=== Begin Enclosure ===

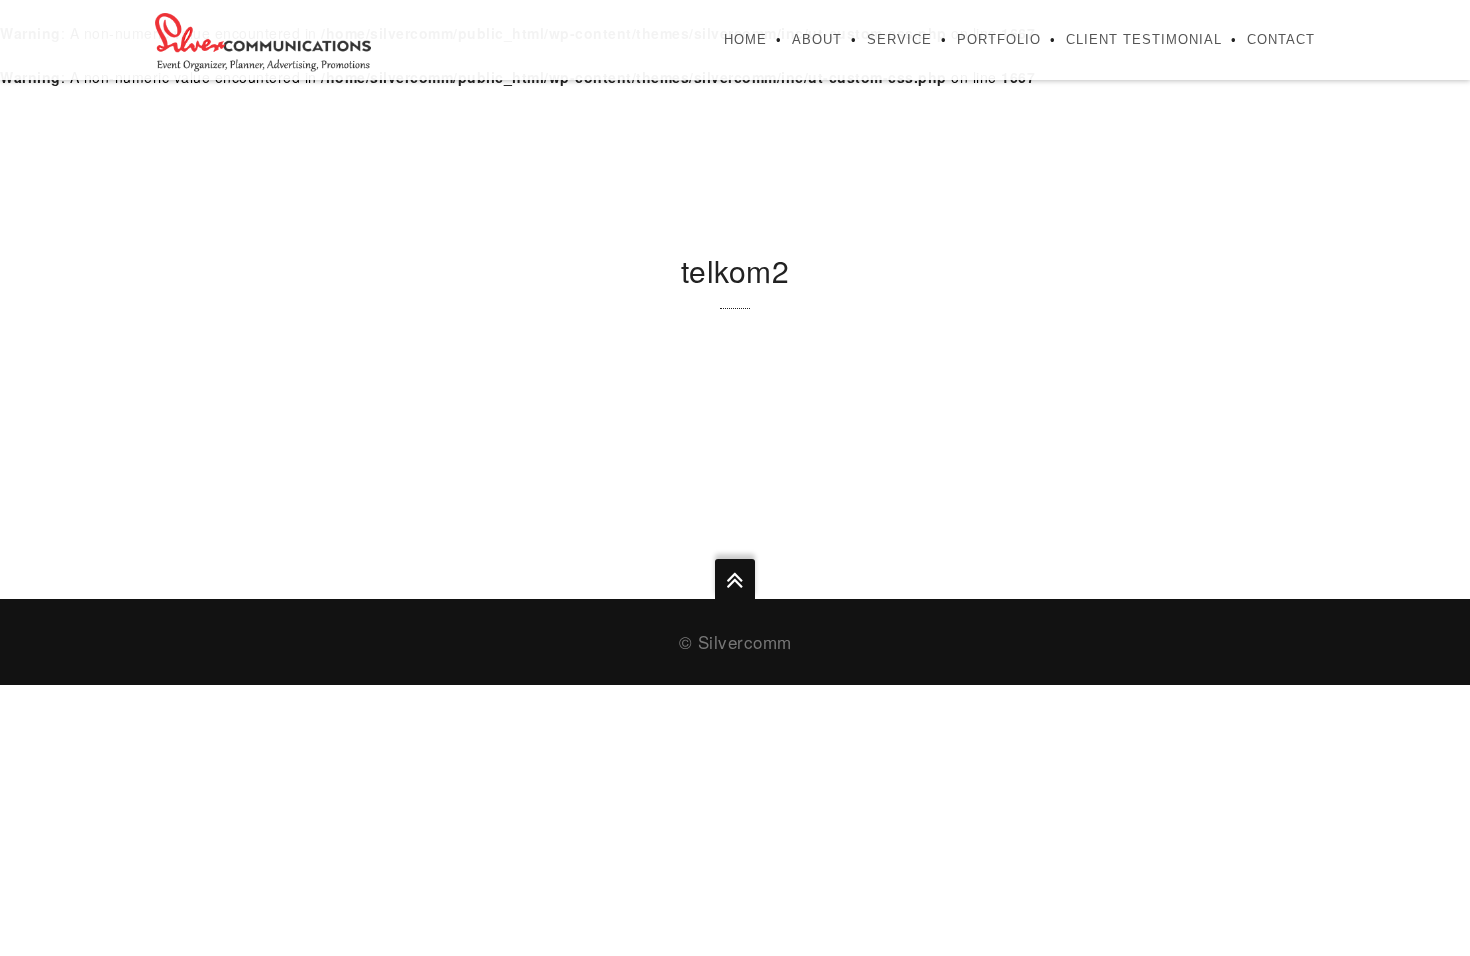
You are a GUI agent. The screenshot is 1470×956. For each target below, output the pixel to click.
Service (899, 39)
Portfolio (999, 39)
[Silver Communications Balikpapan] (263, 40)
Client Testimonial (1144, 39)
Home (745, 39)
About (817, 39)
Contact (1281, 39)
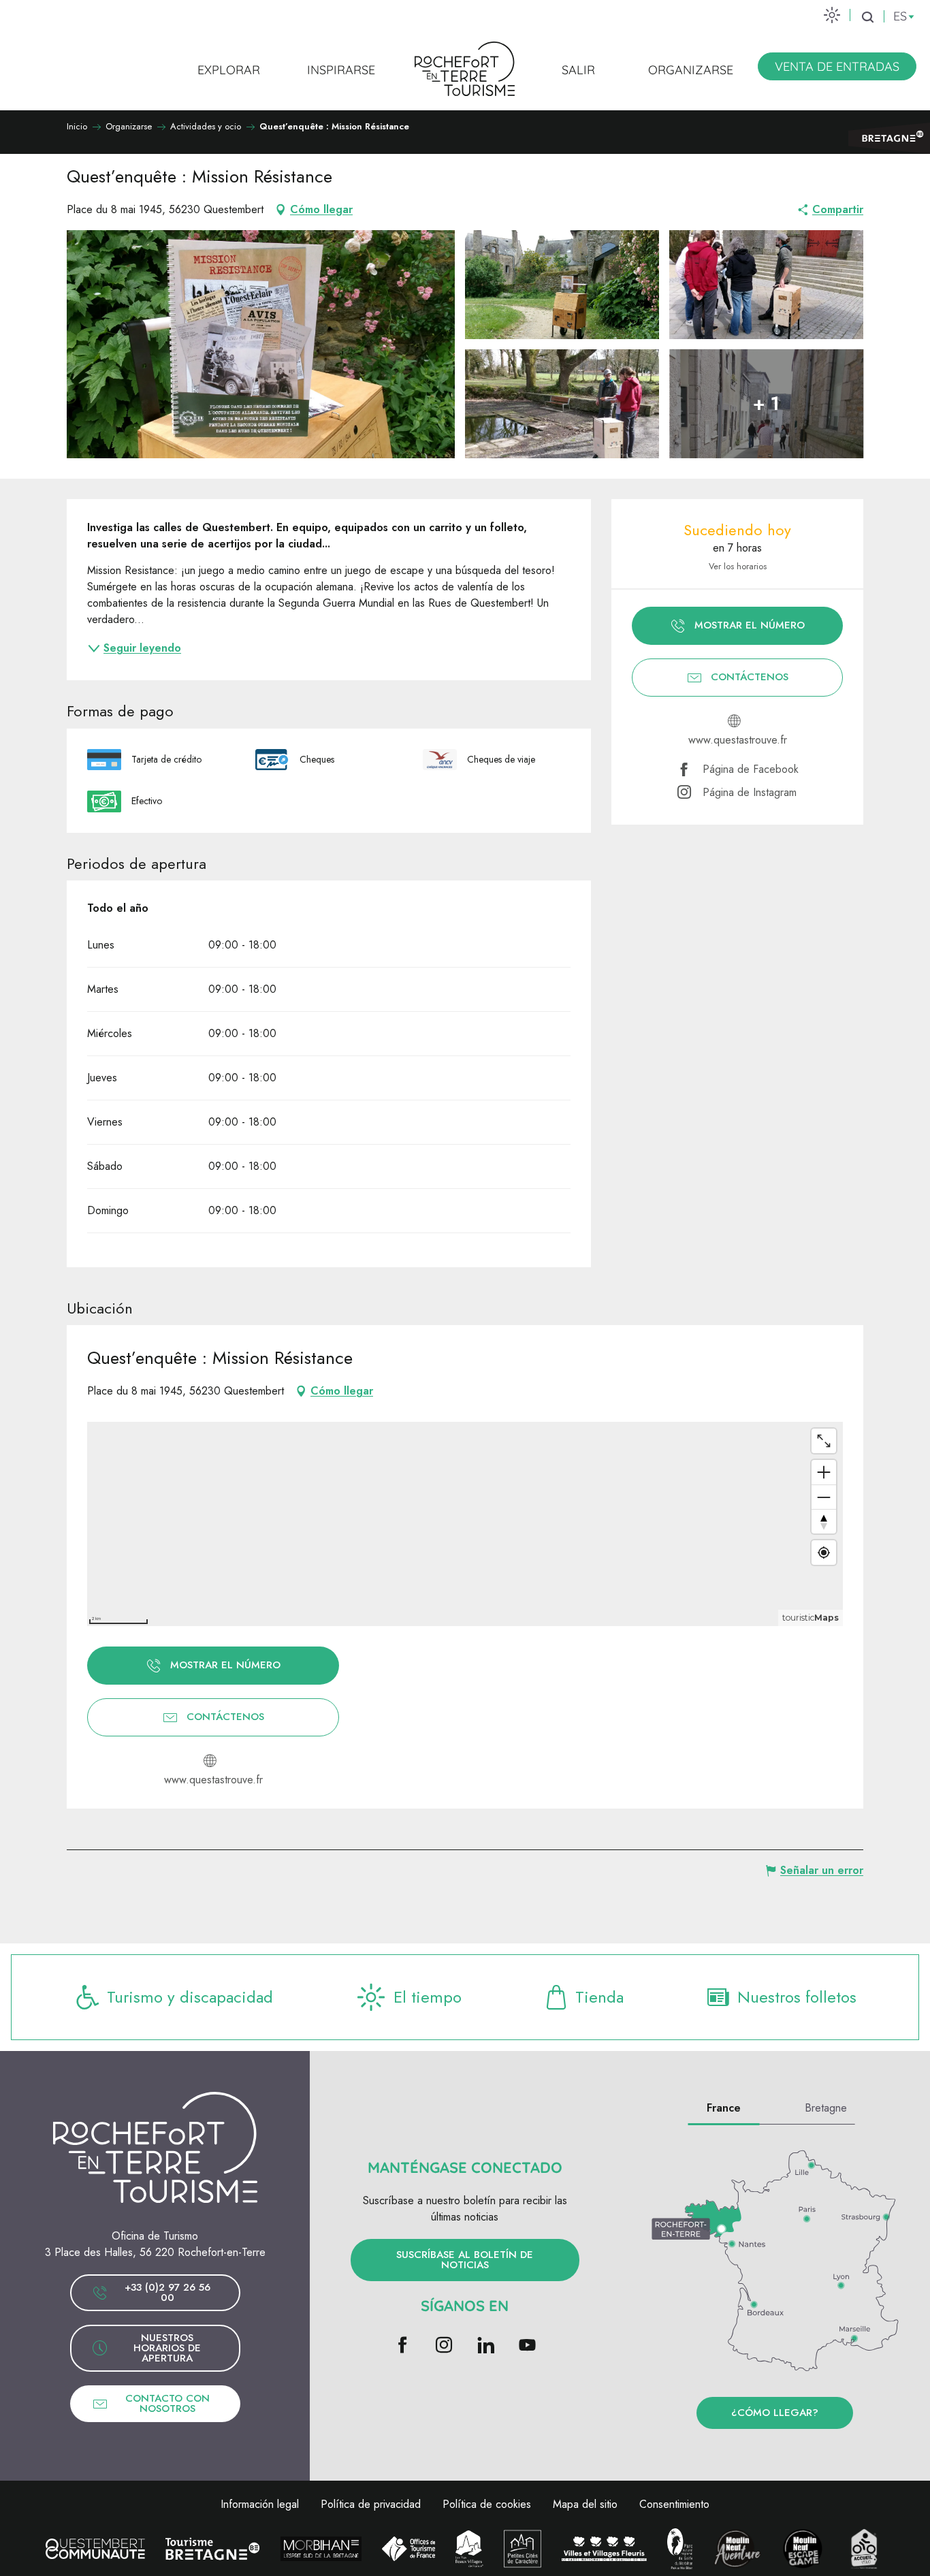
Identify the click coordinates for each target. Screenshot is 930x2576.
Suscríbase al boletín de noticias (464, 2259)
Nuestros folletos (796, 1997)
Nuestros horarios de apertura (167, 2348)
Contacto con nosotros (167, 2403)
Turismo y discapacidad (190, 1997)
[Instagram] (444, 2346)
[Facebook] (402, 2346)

=== End Enclosure ===

● WHAT THE TASK REQUIRES
Above are the records; return them exactly, minus the pictures.

● WORKED SOLUTION
You are a GUI agent. The screenshot is 1470×956. For each target below, output the pixel to click.
Service (899, 39)
Portfolio (999, 39)
[Silver Communications Balikpapan] (263, 40)
Client Testimonial (1144, 39)
Home (745, 39)
About (817, 39)
Contact (1281, 39)
Identify the click coordinates for each target. Screenshot is 930x2576.
Suscríbase al boletín de noticias (464, 2259)
Nuestros folletos (796, 1997)
Nuestros horarios de apertura (167, 2348)
Contacto con nosotros (167, 2403)
Turismo y discapacidad (190, 1997)
[Instagram] (444, 2346)
[Facebook] (402, 2346)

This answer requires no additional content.